Venerdì 29 ottobre papa Francesco riceve in udienza in Vaticano il presidente Joe Biden e la First Lady, Jill Biden. L'incontro tra papa Francesco e il secondo presidente cattolico degli Usa avviene in un momento complicato per entrambi. Specialmente la popolarità di Biden risente in negativo della lentezza e difficoltà delle riforme rispetto alle enormi aspettative suscitate dall'elezione.

Si tratta di due leader molto diversi dai predecessori che diedero vita al primo incontro nella storia tra un presidente cattolico degli Usa e il vescovo di Roma. Il 2 luglio 1963, quando John F. Kennedy fu ricevuto in Vaticano, il quarantaseienne presidente guardava con fiducia alla campagna elettorale del 1964 per la rielezione. Ma la presidenza Kennedy sarebbe stata interrotta dall'assassinio a Dallas pochi mesi dopo, il 22 novembre 1963. Paolo VI era stato eletto papa solo pochi giorni prima, nel giugno 1963; la chiesa cattolica stava vivendo con l'opinione pubblica americana e mondiale quella straordinaria luna di miele che fu il concilio Vaticano II (1962-1965) aperto dal suo predecessore, Giovanni XXIII, nell'ottobre 1962. L'incontro tra Paolo VI e JFK avveniva nel contesto di una nuova era di dialogo tra la chiesa cattolica e il mondo globale, e di una nuova vicinanza tra Santa Sede e Usa da un punto di vista anche teologico: nel 1965 il Vaticano II approvò la nuova dottrina sulla libertà religiosa, soprattutto grazie al contributo diretto del teologo gesuita statunitense John Courtney Murray (che solo un decennio prima era stato condannato al silenzio dalla Curia Romana).

Questa vicinanza transatlantica tra Vaticano e Stati Uniti viene ora ridefinita, se non messa in discussione, nella Pangea, la possibile deriva dei continenti, che è il cattolicesimo globale contemporaneo. Dalla sua elezione nel 2013 in poi, Francesco, il primo papa che non proviene dall'area del Mediterraneo o dell'area euro-atlantica settentrionale, ha re-impostato le relazioni tra il papato e l'ordine politico internazionale: l'accordo del 2018 sulla nomina dei vescovi con il governo della Repubblica Popolare Cinese; lo sforzo per sganciare il cattolicesimo dall'Occidente e per mediare nuove relazioni all'interno dell'Islam tra sunniti e sciiti (soprattutto con il viaggio in Iraq del marzo 2021); il sostegno ai movimenti popolari radicali in America Latina. È un bilancio complesso, non privo di criticità, se si guarda per esempio alla situazione dell'America Latina. Ma non v'è dubbio che il nuovo orientamento geopolitico della Santa Sede, specialmente sulla Cina, lascia perplessi e preoccupati gli ambienti diplomatici statunitensi.
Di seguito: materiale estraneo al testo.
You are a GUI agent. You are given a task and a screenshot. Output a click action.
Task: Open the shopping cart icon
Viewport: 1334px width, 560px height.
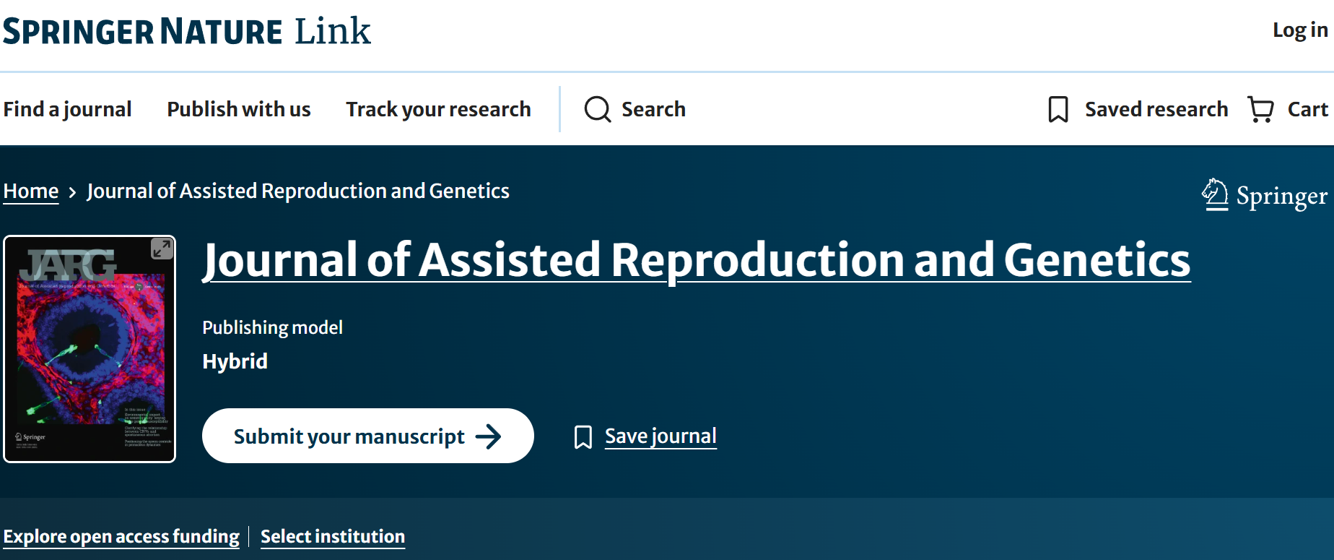(1261, 109)
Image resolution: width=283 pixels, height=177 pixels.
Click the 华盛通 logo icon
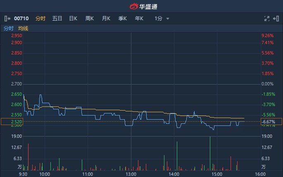coord(134,7)
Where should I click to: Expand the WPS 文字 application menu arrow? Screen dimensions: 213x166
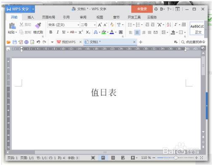33,9
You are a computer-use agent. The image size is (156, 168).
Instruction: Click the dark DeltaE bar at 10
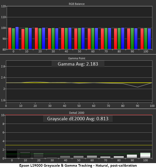pyautogui.click(x=25, y=155)
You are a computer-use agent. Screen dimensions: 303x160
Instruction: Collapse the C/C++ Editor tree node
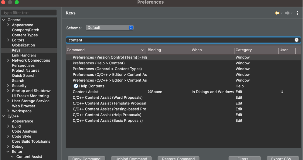(x=8, y=151)
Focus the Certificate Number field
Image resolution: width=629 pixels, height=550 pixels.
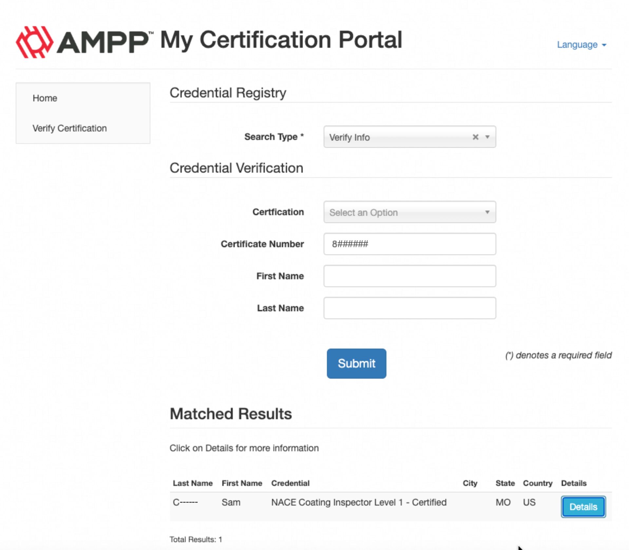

Il fatto più straordinario del contesto dell'udienza del 29 ottobre tra Biden e Francesco in Vaticano è nella miscela esplosiva tra politica di partito e lotte interne alla chiesa cattolica negli Usa in questa nuova fase delle "culture wars" tra liberal e conservatori. Questa udienza in Vaticano si svolge appena due settimane prima dell'assemblea autunnale della conferenza dei vescovi cattolici statunitensi che a Baltimora discuterà un documento sull'Eucaristia che alcuni vescovi vorrebbero approvare al fine di escludere i politici cattolici a favore dell'aborto legale, e in particolare il presidente Joe Biden e la presidente della Camera Nancy Pelosi, dal ricevere la comunione a Messa.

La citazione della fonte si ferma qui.